Sometimes, ugly solutions work better

Another day, another Stackoverflow question. For reference, here is the issue:

I have some huge files 30-50GB files and they are constructed like this - millions of columns and thousands of rows:

A B C D E 1 2 3 4 5 6 7 8 9 10
A B C D E 1 2 3 4 5 6 7 8 9 10
A B C D E 1 2 3 4 5 6 7 8 9 10
A B C D E 1 2 3 4 5 6 7 8 9 10
A B C D E 1 2 3 4 5 6 7 8 9 10
A B C D E 1 2 3 4 5 6 7 8 9 10
A B C D E 1 2 3 4 5 6 7 8 9 10

I would like to delete column “A”, and column “C”, then ever third of the number columns, so the “3” column and the “6” column, then “9” column until the end of the file. Space delimited.

I have some experience dealing with large files, so I thought I would offer a solution that took into account the long lines and the large numbers of rows the poster had to process. Splitting long lines is (understandably) slow: Lotsa things need to be moved to lotsa memory locations etc. My solution is to not use split when there are more than a few hundred columns in each line. Second, outputting stuff is also slow. My solution for that is to accumulate output and print it every thousand lines or so.

So, this is essentially what I recommended:

#!/usr/bin/env perl

use strict;
use warnings;

my $chunk;

while (my $line = <>) {
    my (undef, $x, undef, $y, $z, $rest) = split ' ', $line, 6;
    my $row = join ' ', $x, $y, $z;
    my $cell = 1;
    while ($rest =~ /(\S+)/g) {
        $row .= ' ' . $1 if $cell % 3;
        $cell += 1;
    }
    $chunk .= $row . "\n";
    unless ($. % 1_000) {
        print $chunk;
        $chunk = '';
    }
}

print $chunk;

The OP originally went with the other, more elegant answer (the OP changed his mind as I was composing this blog post):

while (<>) {
  my @data = split;

  unless (@remove) {
    @remove = (0, 2);
    for (my $i = 7; $i < @data; $i += 3) {
      push @remove, $i;
    }
  }

  splice @data, $_, 1 for reverse @remove;
  print $out join(' ', @data), "\n";
}

I mean, it even avoids computing indices repeatedly compared to my repeated, expensive modulus operation for every cell. (On the other hand, if one is optimizing that step, one might also move the reverse @remove into the body of unless (@remove) to avoid reversing a large array repeatedly as well).

I thought I should check if my hunch that my recommendation would really run faster made sense.

First, I created a small data file using the following script:

my $row = join ' ', 'A' .. 'ZZZZ';
say $row for 1 .. 100;

which gave me:

-rw-r--r-- 1 sinan sinan 225M Aug 21 20:44 input.data

Then it was time to test. I didn’t reboot between tests or anything. All I did was to first run my version, creatively named xx.pl, twice:

$ time ./xx.pl input.data > /dev/null
real 0m39.375s
user 0m39.120s
sys 0m0.207s
$ time ./xx.pl input.data > /dev/null
real 0m39.139s
user 0m38.647s
sys 0m0.227s

Presumably, the file is already in the cache in its entirety by now.

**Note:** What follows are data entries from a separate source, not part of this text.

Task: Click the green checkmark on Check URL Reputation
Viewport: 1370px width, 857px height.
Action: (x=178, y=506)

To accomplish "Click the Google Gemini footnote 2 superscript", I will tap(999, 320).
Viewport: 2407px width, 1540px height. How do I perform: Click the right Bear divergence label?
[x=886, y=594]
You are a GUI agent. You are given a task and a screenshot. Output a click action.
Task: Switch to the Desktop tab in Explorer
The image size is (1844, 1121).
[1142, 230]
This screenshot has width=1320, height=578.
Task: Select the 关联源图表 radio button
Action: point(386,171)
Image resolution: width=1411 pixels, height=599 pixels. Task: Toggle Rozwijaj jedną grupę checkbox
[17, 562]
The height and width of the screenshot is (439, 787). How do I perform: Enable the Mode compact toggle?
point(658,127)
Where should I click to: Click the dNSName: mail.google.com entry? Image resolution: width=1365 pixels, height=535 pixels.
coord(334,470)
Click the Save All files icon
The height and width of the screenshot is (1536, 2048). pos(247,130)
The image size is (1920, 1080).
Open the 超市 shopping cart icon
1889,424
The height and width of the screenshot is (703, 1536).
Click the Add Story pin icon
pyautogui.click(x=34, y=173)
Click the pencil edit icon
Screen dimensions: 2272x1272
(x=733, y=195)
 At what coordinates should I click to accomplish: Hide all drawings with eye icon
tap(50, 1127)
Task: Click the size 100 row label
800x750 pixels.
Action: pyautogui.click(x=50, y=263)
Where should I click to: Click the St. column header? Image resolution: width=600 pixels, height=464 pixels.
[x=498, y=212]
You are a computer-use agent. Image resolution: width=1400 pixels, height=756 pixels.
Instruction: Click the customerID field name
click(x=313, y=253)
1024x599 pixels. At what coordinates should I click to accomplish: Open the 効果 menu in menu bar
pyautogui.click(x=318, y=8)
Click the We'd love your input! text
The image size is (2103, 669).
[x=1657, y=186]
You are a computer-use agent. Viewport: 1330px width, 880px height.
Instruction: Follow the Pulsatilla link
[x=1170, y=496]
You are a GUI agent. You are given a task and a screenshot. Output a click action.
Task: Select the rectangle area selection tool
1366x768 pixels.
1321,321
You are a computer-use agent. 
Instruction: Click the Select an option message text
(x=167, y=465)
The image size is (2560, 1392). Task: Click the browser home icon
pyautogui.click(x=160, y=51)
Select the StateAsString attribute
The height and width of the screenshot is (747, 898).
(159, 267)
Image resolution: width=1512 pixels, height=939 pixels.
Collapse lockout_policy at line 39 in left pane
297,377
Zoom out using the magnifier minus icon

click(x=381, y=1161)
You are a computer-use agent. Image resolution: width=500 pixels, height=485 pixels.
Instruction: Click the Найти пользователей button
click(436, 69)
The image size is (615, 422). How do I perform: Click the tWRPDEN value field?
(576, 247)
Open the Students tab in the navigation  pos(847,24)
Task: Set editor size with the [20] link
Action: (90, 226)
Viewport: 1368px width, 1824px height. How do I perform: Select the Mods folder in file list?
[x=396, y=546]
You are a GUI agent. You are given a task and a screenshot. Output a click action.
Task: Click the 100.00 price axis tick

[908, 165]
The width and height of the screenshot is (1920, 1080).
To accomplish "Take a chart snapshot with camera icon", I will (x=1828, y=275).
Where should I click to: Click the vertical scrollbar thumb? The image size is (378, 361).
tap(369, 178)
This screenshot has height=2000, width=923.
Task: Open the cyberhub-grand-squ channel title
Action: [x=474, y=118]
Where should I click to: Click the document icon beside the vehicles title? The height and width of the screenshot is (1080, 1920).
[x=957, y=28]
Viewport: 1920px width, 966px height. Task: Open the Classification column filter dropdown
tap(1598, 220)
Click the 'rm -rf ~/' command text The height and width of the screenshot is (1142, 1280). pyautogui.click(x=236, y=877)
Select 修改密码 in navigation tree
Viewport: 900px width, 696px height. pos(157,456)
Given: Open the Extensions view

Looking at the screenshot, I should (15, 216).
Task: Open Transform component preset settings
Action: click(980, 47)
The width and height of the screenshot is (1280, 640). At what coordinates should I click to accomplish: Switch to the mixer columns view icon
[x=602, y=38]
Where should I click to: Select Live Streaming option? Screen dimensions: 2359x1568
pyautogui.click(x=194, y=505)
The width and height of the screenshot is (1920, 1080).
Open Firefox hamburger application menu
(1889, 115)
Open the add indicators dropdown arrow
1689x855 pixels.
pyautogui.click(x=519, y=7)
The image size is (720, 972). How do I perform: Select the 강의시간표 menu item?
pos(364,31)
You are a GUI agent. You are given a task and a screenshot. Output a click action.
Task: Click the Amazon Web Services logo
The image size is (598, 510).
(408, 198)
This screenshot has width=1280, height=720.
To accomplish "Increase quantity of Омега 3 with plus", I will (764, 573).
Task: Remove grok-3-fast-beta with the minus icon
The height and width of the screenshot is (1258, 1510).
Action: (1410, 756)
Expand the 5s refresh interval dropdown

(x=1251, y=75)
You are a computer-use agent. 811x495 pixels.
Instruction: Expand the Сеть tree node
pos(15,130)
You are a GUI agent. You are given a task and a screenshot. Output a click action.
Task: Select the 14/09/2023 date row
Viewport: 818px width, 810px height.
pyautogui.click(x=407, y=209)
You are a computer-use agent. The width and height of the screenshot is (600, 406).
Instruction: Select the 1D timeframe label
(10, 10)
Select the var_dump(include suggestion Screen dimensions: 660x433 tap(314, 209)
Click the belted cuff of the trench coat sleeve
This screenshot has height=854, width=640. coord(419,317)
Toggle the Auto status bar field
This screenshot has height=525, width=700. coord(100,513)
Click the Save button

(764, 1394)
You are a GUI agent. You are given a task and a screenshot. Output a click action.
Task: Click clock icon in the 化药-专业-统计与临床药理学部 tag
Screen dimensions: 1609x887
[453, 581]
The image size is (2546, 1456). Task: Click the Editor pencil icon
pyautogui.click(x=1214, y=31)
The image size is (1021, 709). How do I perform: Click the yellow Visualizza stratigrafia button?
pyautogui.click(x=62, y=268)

Then I ran the code from the accepted other answer:

$ time ./yy.pl input.data > /dev/null
^C
real 16m38.787s
user 16m31.767s
sys 0m0.767s

There are two possibilities. Either something is really wrong with my code that it doesn’t do much work and just terminates … or splitting a long line with 2,357,263 characters and with 475,254 fields and then splicing an array about 158 thousand times is genuinely slow. For the 100 line test file, we are talking about a total of 15.8 million splices for an array with hundreds of thousands of fields. No wonder I had to hit CTRL-C after 16 minutes.